Dr. Martha Allen’s areas of interest include number theory and cryptography. Previous projects have included examining a collection of proofs of the infinitude of the primes and investigating why primes are important, investigating the impact of ciphers on World War I and World War II, researching a modern day application of Euler’s Theorem, and considering applications of primitive roots and discrete logarithms in cryptography. A student desiring to work on a project with Dr. Allen should exhibit a strong work ethic, be highly self-motivated, be fluent in mathematical writing, and be proficient in LaTeX. In addition, to conduct research in number theory, a student should have successfully completed MATH 4110, and to conduct research in cryptography, a student should have taken or concurrently be taking MATH 4110 while enrolled in MATH 4989.

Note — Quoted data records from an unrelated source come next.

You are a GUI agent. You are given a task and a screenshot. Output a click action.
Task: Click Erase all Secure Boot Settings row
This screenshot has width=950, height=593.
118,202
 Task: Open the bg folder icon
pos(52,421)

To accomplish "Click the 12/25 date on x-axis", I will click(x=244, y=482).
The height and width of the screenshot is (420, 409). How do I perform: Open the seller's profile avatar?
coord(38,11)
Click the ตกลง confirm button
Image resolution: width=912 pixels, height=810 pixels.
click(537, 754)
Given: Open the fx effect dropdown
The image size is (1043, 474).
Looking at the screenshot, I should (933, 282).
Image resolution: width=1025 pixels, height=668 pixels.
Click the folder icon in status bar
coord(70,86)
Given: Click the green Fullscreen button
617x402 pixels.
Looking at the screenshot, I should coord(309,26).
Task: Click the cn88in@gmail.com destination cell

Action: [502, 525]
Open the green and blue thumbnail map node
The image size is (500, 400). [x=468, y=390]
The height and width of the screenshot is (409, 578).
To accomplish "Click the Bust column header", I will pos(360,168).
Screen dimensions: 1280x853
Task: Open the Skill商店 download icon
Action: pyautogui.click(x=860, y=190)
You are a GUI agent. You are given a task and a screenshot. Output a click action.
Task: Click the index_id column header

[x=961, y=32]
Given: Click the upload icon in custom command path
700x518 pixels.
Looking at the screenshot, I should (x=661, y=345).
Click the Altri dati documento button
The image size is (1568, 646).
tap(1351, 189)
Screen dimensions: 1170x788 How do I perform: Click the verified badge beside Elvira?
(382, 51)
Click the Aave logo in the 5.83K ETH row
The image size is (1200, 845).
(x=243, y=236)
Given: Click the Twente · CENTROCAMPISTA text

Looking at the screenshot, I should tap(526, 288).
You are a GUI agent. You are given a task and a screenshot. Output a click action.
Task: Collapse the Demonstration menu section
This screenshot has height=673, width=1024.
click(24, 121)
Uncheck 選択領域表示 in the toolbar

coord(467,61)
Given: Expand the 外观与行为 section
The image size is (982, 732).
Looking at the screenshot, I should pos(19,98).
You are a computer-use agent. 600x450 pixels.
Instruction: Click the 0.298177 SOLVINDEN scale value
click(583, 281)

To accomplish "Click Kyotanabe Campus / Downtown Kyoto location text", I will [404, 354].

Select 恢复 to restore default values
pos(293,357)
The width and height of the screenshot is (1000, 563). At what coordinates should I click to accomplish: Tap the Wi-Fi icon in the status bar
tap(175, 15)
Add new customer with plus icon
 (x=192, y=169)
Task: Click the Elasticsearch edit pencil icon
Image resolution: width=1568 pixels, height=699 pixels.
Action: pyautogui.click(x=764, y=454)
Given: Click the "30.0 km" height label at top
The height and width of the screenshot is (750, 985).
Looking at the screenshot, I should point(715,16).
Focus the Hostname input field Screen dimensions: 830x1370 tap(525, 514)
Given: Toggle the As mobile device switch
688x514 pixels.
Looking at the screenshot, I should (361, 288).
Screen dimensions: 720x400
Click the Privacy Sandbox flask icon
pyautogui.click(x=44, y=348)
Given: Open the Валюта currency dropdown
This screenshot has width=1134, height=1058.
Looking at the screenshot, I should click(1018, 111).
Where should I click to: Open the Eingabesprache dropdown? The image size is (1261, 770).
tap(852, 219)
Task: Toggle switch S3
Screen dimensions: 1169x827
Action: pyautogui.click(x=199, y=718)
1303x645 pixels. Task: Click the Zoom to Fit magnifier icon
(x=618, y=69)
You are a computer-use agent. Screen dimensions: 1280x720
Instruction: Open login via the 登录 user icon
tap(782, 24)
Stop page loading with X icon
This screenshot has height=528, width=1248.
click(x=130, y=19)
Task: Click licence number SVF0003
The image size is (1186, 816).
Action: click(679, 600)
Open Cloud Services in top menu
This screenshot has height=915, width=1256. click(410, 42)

Dr. George Cazacu’s research interests include general topology, dynamical (poly)systems and stability theory, as well as algorithm complexity. He is tackling the P vs. NP problem in the hope that one day he will be able to fully understand it. A student interested in research under his guidance would have a considerable pool of topics to pick from, varying from rigorous understanding of abstract topological notions to attacking open problems or special, less explored cases of attractors in dynamical (poly)systems, or the study of some NP problems.

Dr. Marcela Chiorescu's research interests are in commutative rings, coding theory and the art of mathematics.

Dr. Rachel Epstein’s primary area of research interest in mathematical logic, and in particular, computability theory.  Computability theory is the study of what is computable by a theoretical idealized computer (or Turing machine) and what isn’t.   Within the realm of the non-computable, we can classify mathematical objects such as real numbers by how much information they contain.  Computability theory can be applied to many areas of mathematics, such as abstract algebra or graph theory, as well as studied on its own.  To work on problems in computability theory, the only prerequisite would be Foundations of Mathematics (MATH 3030).  A subfield of computability theory that is closely linked to computer science is the study of randomness.  To work on randomness, Probability (MATH 4600) would be useful.  Other topics in mathematical logic include set theory, model theory, and Godel’s Incompleteness Theorems.  Students with an interest in computer science, philosophy, psychology, or physics could work on topics that combine computability theory or mathematical logic with those disciplines.  Dr. Epstein is also interested in the connections between mathematics and origami.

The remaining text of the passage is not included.